CHURCHILL ON THE BBC

“These well-meaning gentlemen of the British Broadcasting Corporation have absolutely no qualifications and no claim to represent British public opinion. They have no right to say that they voice the opinions of English or British people whatever. If anyone can do that it is His Majesty’s government; and there may be two opinions about that. It would be far better to have sharply contrasted views in succession, in alteration, than to have this copious stream of pontifical, anonymous mugwumpery with which we have been dosed for so long.” – from a speech in the House of Commons, February 22, 1933.

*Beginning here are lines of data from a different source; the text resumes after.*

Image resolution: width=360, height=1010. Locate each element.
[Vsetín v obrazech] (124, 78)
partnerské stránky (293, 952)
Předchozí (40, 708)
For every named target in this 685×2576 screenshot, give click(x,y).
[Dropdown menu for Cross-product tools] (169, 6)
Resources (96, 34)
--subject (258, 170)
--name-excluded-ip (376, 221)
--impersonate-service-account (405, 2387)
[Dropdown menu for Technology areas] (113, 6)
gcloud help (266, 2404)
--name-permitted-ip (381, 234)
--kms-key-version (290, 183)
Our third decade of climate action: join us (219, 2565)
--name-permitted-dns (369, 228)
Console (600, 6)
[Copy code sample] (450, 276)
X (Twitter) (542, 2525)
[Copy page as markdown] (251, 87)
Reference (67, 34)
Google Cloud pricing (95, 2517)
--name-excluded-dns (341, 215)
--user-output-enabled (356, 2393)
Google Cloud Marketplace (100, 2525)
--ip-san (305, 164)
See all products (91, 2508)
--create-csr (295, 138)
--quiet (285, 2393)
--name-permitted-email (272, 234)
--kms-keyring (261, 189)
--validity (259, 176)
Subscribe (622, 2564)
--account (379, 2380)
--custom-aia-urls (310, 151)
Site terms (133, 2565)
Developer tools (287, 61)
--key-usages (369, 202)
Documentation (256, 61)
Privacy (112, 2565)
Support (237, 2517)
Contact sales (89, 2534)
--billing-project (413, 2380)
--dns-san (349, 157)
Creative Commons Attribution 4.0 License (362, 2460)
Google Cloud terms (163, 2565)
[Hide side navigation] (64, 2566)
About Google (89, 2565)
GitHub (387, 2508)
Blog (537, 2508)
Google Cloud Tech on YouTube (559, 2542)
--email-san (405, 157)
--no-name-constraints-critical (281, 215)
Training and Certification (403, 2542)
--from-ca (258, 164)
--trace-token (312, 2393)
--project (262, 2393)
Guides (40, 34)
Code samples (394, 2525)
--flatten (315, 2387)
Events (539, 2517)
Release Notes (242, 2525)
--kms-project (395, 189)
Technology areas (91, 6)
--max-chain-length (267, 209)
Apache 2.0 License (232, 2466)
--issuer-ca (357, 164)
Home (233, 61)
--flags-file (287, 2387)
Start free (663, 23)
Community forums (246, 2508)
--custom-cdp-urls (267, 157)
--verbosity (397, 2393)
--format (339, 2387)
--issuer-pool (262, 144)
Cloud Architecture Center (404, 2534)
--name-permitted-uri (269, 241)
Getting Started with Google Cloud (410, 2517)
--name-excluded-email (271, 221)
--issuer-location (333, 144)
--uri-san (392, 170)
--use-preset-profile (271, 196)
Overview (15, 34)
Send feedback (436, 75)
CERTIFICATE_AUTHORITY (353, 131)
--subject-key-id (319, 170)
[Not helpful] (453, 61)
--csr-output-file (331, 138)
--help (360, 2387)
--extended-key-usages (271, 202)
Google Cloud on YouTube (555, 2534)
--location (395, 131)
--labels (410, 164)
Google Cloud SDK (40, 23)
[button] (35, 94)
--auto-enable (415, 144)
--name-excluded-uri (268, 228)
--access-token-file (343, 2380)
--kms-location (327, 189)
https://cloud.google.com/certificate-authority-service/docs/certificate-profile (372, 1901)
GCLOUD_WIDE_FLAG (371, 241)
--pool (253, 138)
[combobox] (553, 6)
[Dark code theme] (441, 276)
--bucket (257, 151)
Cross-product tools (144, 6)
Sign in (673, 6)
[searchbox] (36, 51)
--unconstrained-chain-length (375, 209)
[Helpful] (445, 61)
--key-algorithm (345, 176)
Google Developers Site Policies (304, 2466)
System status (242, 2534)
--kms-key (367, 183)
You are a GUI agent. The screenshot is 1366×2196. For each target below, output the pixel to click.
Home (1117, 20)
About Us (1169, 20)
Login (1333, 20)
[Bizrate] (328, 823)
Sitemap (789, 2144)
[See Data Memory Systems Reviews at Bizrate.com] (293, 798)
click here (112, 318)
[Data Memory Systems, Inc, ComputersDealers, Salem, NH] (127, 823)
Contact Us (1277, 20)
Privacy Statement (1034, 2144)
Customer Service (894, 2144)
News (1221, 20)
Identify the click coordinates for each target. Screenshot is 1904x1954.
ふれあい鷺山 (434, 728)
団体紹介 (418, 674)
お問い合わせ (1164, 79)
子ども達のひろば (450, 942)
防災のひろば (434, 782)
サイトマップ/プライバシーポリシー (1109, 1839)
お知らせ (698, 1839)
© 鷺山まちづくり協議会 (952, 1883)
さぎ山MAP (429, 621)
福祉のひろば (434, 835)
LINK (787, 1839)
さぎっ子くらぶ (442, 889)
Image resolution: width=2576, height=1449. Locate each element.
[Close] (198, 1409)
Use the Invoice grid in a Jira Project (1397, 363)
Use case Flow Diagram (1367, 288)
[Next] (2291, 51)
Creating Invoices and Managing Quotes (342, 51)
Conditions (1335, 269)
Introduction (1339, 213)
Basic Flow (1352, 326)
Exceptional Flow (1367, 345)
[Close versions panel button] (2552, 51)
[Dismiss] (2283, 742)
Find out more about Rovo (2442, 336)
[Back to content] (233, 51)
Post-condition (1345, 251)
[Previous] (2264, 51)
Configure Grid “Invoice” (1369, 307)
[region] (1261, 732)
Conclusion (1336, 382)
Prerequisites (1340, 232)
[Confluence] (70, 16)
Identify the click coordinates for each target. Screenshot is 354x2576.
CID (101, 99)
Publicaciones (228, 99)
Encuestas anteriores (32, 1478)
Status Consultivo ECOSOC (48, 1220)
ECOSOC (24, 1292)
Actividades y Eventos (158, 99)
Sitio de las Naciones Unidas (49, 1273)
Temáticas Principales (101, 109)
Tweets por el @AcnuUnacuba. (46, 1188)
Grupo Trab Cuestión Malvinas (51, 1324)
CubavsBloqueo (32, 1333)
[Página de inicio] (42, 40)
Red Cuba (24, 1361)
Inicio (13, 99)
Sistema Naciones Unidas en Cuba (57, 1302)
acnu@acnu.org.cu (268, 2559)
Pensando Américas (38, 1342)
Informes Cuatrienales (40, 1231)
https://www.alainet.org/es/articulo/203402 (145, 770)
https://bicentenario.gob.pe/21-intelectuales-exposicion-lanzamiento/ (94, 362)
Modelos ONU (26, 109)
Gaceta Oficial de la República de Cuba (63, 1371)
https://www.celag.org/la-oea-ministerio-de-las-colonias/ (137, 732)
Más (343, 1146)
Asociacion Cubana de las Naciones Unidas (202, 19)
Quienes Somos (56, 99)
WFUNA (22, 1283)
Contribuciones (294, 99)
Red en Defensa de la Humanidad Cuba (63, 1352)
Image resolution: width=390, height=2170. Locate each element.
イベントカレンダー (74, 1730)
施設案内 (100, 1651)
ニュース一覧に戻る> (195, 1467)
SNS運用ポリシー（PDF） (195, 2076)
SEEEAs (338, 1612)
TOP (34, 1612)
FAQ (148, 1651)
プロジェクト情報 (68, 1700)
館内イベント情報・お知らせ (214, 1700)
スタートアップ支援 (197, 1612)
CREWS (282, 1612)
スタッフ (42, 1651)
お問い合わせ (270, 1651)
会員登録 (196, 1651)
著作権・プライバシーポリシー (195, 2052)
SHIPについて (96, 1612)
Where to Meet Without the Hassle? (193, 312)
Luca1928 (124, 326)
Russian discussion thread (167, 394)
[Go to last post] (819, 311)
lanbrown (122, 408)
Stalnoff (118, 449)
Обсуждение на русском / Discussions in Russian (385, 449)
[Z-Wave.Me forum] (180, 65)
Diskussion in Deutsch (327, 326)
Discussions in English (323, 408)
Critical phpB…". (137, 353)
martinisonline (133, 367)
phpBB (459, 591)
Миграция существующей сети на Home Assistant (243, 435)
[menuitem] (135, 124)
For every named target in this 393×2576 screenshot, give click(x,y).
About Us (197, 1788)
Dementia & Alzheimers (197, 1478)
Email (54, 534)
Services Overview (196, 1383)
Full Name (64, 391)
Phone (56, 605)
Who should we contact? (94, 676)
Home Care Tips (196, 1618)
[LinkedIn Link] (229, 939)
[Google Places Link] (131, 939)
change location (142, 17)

CONDI AS A “MURDERER”: That’s the considered view of Michael Moore’s favorite cartoonist, Aaron McGruder. The NAACP’s Julian Bond concurred.

VIDAL IS FISKED

On the Patriot Act. And don’t miss this fisking of Fisk either. Money quote:

Fisk’s third stay in Baghdad lasted from the end of August to late September. Fisking involves both commission and omission. Once again, he reported nothing from Kurdistan, nothing about the return of the Marsh Arabs to their immemorial home. A journey to Basra provided a single story designed to show that the editor and publisher of a new paper there was a stooge who would give no trouble. Nothing about the new central bank, the opening of lines of credit or the currency reform. Nothing about goods and services, or supplies to hospitals. Nothing about markets. Nothing about private lives. Not a single interview with American officials or Iraqis trying to reconstruct their country. Nothing about Ahmad Chalabi. Fisk seems only to have haunted the prison of Abu Ghraib and the mortuary of Yarmouk hospital, exclusively searching for American brutality.

If Robert Fisk isn’t malign, he’s nutty. I see no other alternative explanation.